More broadly, as they navigate the evolving landscape of payments risk, banks and payment providers should adopt a proactive and strategic stance that is based on a set of imperatives that apply across the spectrum of risks:

• Embrace appropriate risk: Taking risk on customers can open new revenue pools. In the same way that better credit models help manage risk more effectively while optimizing business outcomes, being better at identifying and managing payments risk not only reduces customer friction but also provides a competitive and economic advantage.
• Diversify: Diversification can both mitigate risk and open up new growth opportunities. Payments providers can diversify transaction flows (by establishing new correspondent banking relationships and introducing alternate payment rails), currency options (supporting alternative currency-denominated goods or alternative currency settlement options), and merchant segments (through new and underserved industries). They can also explore alternative payment channels (for example, working with digital wallets in addition to standard merchant acquirers) and support new cross-border clearing mechanisms to diversify away from legacy correspondent banking networks.
• Leverage proven methods and tighten foundational enablers: To ensure a comprehensive approach to security and compliance, robust fraud protections from established systems should be integrated into new payment models. Foundational risk management practices may need to be strengthened as well; for example, establishing a clear risk appetite policy for merchants.
• Develop a journey-based approach: Improving processes for the most critical yet often cumbersome areas of the payments customer journey, such as onboarding and dispute management, can enhance customer retention and satisfaction while reducing operational risks. The more manual and clunky a process is, the more likely it is to present risks that are difficult to mitigate in an automated fashion (exhibit).
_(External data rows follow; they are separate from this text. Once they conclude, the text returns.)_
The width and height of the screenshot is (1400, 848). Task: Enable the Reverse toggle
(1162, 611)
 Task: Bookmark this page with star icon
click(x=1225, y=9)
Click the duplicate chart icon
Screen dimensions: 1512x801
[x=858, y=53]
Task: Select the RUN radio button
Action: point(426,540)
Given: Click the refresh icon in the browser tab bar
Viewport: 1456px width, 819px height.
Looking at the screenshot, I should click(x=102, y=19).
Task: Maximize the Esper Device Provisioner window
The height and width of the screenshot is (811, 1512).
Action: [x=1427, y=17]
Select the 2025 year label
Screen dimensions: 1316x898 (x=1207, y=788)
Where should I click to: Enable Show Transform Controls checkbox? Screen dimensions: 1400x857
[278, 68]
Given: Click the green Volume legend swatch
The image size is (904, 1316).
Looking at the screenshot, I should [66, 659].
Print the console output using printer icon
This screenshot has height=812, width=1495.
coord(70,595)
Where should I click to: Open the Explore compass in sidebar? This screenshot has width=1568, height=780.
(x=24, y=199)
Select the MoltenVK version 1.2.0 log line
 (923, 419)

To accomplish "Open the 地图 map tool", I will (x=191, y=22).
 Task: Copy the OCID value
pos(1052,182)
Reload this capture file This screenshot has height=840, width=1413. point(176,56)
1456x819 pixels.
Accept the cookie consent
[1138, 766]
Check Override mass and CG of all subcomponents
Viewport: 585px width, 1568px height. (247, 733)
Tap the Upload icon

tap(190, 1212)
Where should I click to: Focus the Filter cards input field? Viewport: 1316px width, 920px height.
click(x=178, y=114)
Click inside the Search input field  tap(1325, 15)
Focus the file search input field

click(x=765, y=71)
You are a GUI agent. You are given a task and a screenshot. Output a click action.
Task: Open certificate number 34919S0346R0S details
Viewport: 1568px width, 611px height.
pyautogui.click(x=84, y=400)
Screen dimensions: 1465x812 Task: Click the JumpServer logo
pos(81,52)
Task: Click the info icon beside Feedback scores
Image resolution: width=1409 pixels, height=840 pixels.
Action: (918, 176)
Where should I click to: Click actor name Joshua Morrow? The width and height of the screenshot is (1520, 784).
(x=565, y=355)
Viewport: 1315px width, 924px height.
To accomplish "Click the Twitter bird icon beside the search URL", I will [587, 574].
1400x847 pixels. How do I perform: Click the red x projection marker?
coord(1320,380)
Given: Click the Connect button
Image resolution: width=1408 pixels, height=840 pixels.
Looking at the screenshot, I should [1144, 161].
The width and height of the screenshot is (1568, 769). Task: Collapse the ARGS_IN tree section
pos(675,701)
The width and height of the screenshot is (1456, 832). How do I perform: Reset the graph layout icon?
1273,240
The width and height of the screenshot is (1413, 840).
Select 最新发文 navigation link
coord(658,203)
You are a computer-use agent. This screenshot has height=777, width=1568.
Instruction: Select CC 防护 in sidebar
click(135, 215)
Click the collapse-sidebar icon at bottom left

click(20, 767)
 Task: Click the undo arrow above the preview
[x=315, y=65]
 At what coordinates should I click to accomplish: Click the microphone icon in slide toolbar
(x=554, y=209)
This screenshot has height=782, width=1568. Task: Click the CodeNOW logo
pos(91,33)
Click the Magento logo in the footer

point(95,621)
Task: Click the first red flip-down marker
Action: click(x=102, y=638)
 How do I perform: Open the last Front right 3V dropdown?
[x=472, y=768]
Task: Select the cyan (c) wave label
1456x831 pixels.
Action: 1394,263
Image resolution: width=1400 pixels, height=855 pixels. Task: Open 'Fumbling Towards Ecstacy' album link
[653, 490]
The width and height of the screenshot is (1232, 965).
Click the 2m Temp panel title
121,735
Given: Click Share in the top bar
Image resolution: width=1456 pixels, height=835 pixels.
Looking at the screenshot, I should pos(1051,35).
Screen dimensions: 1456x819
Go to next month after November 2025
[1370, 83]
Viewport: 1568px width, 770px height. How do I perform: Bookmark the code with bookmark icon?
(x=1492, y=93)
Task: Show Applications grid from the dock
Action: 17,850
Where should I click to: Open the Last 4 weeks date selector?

• Play offense with AI and advanced technologies: When it comes to fraud, AI is a double-edged sword, providing payments providers with a tool for counteracting scams, but also allowing fraudsters to innovate. Banks and payment providers should leverage AI and advanced technologies to better detect and prevent fraud and stay ahead of bad actors.

Greater risk is to be expected in an increasingly complex operating environment for payments. The foregoing strategies not only mitigate risks but also open up new revenue opportunities, paving the way for long-term success and growth.